In fact, “We’ve seen, especially in the last year or so, an alarming ramp up in malicious activity,” says Beevers. “We’re often the target of attack because of the critical position we have in our customers’ stacks, which means if we have a service-impacting issue, our customers have a service impacting issue, and their business is impacted. For us, that reinforces the importance of resiliency in our own infrastructure.”'
Scaling Capacity While Under Attack
This need for resiliency ultimately led NS1 to leverage Packet infrastructure. However, it didn’t start that way.
From the beginning, the NS1 team decided to place things like its APIs, databases, user interface and internal operational tools into a purpose-built data center environment, instead of opting for a cloud-based deployment like AWS or Google Cloud. Says Beevers: “We needed physical infrastructure around the globe to support our core workloads, and so we initially deployed in traditional colocation environments.”
But given the company’s growth—NS1 has grown several hundred percent per year, every year of its existence—the team felt that this static approach couldn’t keep up, and started looking for options to scale up on demand.

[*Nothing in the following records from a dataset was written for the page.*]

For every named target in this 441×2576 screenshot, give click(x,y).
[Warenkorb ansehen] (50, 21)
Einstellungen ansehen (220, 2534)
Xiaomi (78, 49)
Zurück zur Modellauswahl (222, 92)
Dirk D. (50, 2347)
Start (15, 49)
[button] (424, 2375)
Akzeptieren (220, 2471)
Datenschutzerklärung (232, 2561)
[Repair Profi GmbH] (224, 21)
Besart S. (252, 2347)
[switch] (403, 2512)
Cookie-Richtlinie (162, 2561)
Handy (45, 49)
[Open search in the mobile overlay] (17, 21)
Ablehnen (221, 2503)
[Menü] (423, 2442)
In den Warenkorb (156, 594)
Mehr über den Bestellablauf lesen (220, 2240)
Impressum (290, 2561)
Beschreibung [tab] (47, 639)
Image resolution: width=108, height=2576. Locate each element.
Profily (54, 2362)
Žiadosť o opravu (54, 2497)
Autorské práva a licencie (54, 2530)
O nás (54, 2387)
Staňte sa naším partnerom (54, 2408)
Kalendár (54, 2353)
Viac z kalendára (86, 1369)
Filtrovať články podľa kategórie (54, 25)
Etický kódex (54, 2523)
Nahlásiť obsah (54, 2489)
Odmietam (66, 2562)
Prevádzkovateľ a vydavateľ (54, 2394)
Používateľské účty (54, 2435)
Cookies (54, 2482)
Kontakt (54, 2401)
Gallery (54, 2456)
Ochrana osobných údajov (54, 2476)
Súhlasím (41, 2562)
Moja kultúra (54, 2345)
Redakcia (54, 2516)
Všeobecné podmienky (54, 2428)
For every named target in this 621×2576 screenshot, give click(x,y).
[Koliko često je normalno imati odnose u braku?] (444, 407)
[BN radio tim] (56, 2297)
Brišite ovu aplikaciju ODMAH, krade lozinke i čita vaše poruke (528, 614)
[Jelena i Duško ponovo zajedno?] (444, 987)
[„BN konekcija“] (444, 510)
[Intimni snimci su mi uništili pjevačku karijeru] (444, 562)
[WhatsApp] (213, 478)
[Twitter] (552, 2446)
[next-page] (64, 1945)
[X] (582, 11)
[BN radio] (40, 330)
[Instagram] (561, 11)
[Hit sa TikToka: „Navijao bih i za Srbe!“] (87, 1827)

“Our very first use case for Packet actually was around mitigating large DDoS incidents,” says Beevers. “We were receiving a huge influx of malicious traffic and needed to burst our capacity quickly in key markets to absorb and mitigate attacks. Due to our need for high-performing bare metal servers, advanced networking capabilities, and low latency delivery, most cloud providers weren’t an option. Packet’s ability to provide these resources on demand enabled us to automate around our nuanced use cases.”
Now, Beevers says, “we spin up and down servers at Packet, every day. Sometimes it is for capacity reasons, like to burst to absorb workloads, but often simply because we’re growing so fast and we need to scale up additional infrastructure.”

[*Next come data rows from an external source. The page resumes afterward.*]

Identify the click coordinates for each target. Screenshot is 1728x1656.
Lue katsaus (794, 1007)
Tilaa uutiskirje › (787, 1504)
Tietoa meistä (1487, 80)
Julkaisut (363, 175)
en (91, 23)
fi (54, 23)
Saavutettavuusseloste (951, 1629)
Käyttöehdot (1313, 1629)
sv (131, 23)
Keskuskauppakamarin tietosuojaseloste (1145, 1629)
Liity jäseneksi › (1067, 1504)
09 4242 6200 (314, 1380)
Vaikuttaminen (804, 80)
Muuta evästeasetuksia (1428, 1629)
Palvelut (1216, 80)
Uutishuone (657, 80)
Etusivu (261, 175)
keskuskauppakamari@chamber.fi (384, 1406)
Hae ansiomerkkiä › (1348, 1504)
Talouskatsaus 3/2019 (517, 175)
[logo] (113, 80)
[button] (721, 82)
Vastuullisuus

Without Packet’s focus on automation, it simply wouldn’t work. NS1 has thousands of servers in use and a DevOps team of fewer than five people to manage them all. As such, Beevers adds, “the only way that our team’s scale is decoupled from our traffic and platform scale is through automation. Combining Packet’s rock solid automation with the predictability of bare metal infrastructure has been a huge win for us.”
Staying Ahead of Demand
NS1 measures both customer-facing data and internal telemetry at the rate of hundreds of thousands of data points per second, and all of that is coming back to processing and analytics software that it has deployed on a combination of colocated and Packet infrastructure. “Our customers are looking for better onboarding tools, more insights into their traffic, and advanced management tools, which means our core infrastructure is going to get more complex over the next year or two,” says Beevers.

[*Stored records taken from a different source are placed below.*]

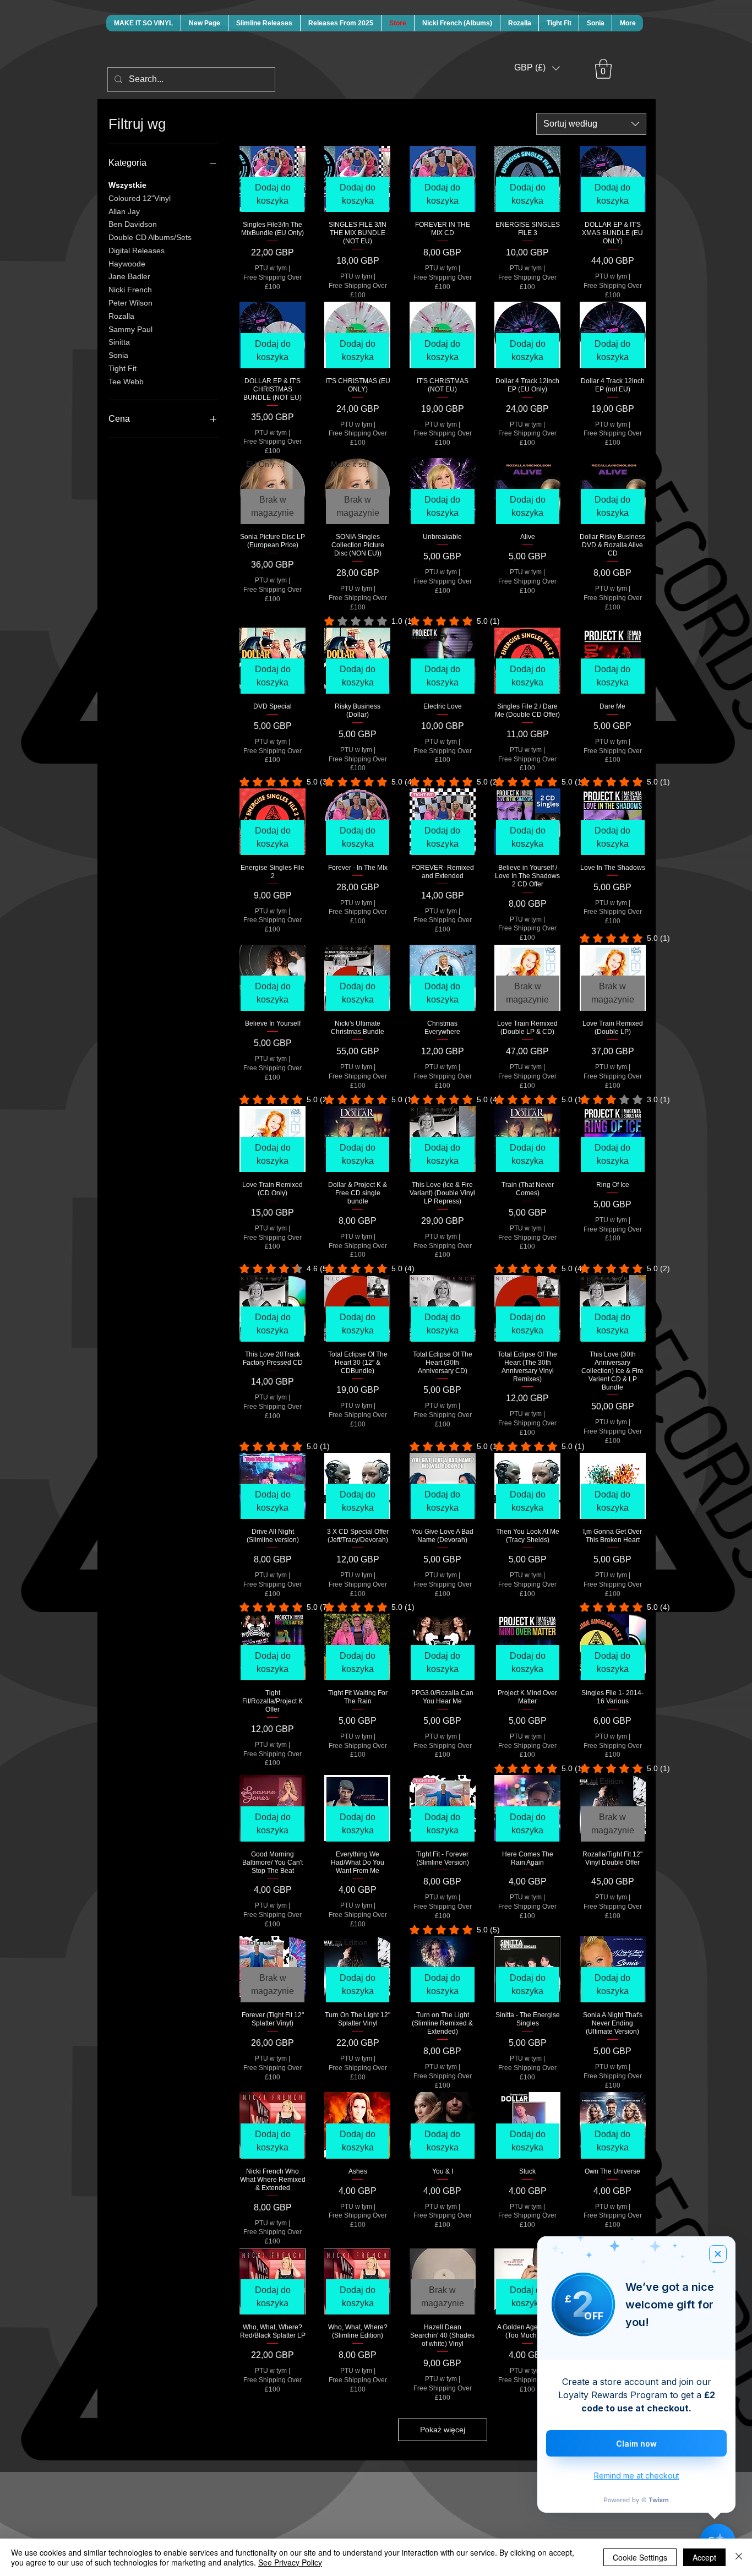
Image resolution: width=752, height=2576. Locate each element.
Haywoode (126, 263)
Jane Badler (129, 276)
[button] (537, 68)
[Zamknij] (738, 2557)
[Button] (250, 125)
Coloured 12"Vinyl (139, 198)
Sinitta (119, 341)
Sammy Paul (130, 329)
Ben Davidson (132, 224)
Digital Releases (136, 250)
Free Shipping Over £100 (272, 282)
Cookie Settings (640, 2557)
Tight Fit (122, 368)
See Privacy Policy (290, 2562)
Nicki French (130, 289)
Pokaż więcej (442, 2429)
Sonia (118, 355)
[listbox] (537, 68)
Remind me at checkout (636, 2475)
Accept (704, 2557)
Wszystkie (127, 185)
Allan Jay (124, 211)
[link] (358, 621)
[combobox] (591, 124)
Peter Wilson (130, 302)
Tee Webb (126, 381)
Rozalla (121, 316)
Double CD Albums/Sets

The stability and agility of the NS1 platform—and that of their large blue chip customers—is tied to an ambitious and well-thought out infrastructure strategy. While the company still maintains many layers of redundancy, NS1 has put a lot of faith in their relationship with Packet. Why? In a word: focus.
“Packet is one of the most exciting substrate businesses that we’ve seen in a long time,” says Beevers. “Providing on-demand access to fundamental infrastructure is really critical for how a lot of applications are developing, including ours. It’s clear that AWS-style public clouds are not the answer for all things—there really are workloads that demand access to physical hardware. With Packet, we’ve found this perfect combination of bleeding-edge automation and access to raw hardware that enables us to do what we need to do.”
Sullivan puts it this way: “The old adage is, you can pick two of three when it comes to speed, reliability and cost. Packet actually delivers all three. You can get infrastructure in a click or an API call, it’s incredibly reliable because there’s no virtualization, and it’s cost competitive with the biggest players out there.”